### [Exercises to complete]
1. List every person named in the essay on body image and Brazilian Jiu Jitsu.
2. Carry the essay on body image and Brazilian Jiu Jitsu forward from its final sentence, in the same first-person voice.

Written by Psychologist turned author and journalist Mary Widdicks

I’ve never met a person who was completely satisfied with their body. Due to the exquisite variety and diversity of the human form and preferences, one woman’s thunder thighs might be another’s curvaceous booty, while one man’s lean runner’s calves might be another man’s chicken legs. We’ve all heard the phrase “beauty is in the eye of the beholder,” but when it comes to sports, beauty isn’t what empowers us through long training sessions and grueling competitions. Beauty isn’t even the reward after a hard season, especially in grappling sports because — let’s face it — gnarled fingers, smashed faces, and bruised skin aren’t going to be the “new black” any time soon.

However, in sports, Beauty is about performance. Performance is about learning to maximize the unique tools and weapons built into your individual body. Confucius once said, “He who conquers himself is the mightiest warrior.” And I’m willing to bet, had Confucius ever met Helio Gracie, he, too, would have become a fan of Brazilian Jiu Jitsu.

The first time I walked into a BJJ gym, I was a thirty-six-year-old mother of three who had never studied martial arts, let alone a grappling sport. My white belt was crisp and clean and tied completely incorrectly, the ends akimbo, shrugging awkwardly toward the ceiling as if already frustrated with my inexperience. My mind raced with all the typical insecurities and fears: Will I look foolish trying something new? Will my body handle these new pressures? Will I throw up because I’m so out of shape? (spoiler alert: the answer to all of these was “yes, and that’s okay.”)

I watched, transfixed, as more experience grapplers rolled on the other side of the gym — sweaty bodies twisting in flash of colored belts, muscled chests, and legs like hungry anacondas racing for the same kill. My stiff, new gi gaped at my soft waistline, the sleeves and legs too short for my spider-like limbs. For all my post-childbirth body had in common with the athletes I saw on the mats, I might as well have shown up at a WNBA practice with a step ladder and a naive grin hoping that grit and determination would somehow add six inches to my height.

Honestly, I almost turned around and went home that first day. But I’m extremely grateful that I didn’t, because not only have I learned that there’s no such thing as an “ideal” body for Jiu Jitsu, I’ve learned that I already possess all the power and advantage I needed to succeed. I just needed to learn how to use them.

### [Data shown]
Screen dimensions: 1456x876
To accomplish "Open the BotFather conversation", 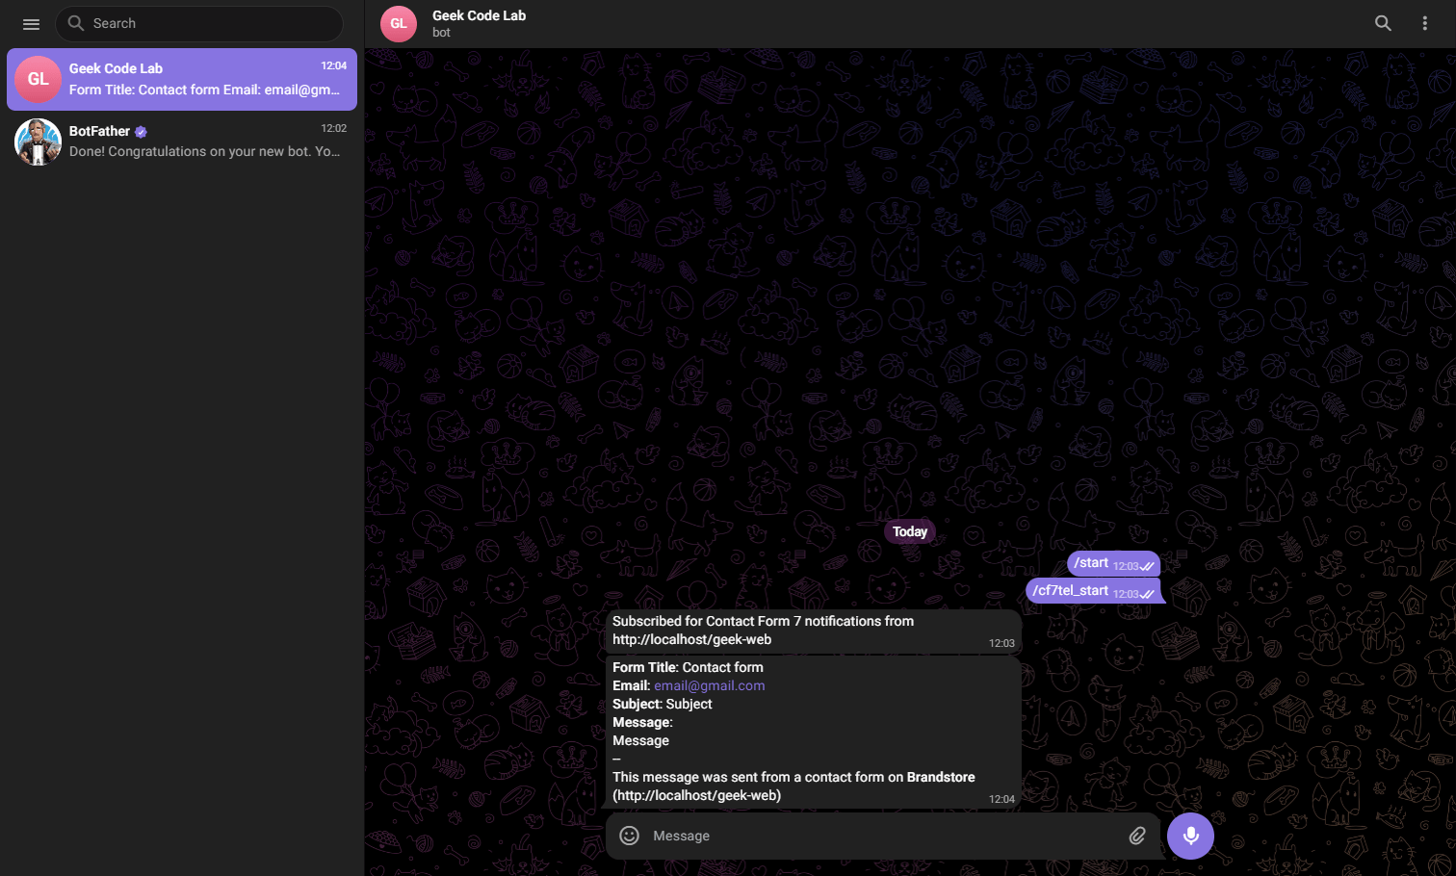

### [Answers by task]
1. Mary Widdicks, Confucius, Helio Gracie

2.
The Gentle Art of Jiu Jitsu

Unlike sports such as basketball, football, or even running, where aptitude can frequently be measured in feet, inches, and body fat percentile, success in Brazilian Jiu Jitsu (BJJ) is not necessarily size, shape, or strength dependent. The name “Jiu Jitsu” is derived from Japanese meaning “the gentle art.” BJJ was developed to maximize the efficiency of smaller athletes against even the biggest and strongest opponents. Before BJJ became an almost fundamental requisite in mixed martial arts (MMA), the world assumed that when it came to fighting, bigger was better; bigger arms mean greater knockout power, stronger legs deliver more damaging kicks, and longer arms mean wider reach and less chance of getting punched in the face.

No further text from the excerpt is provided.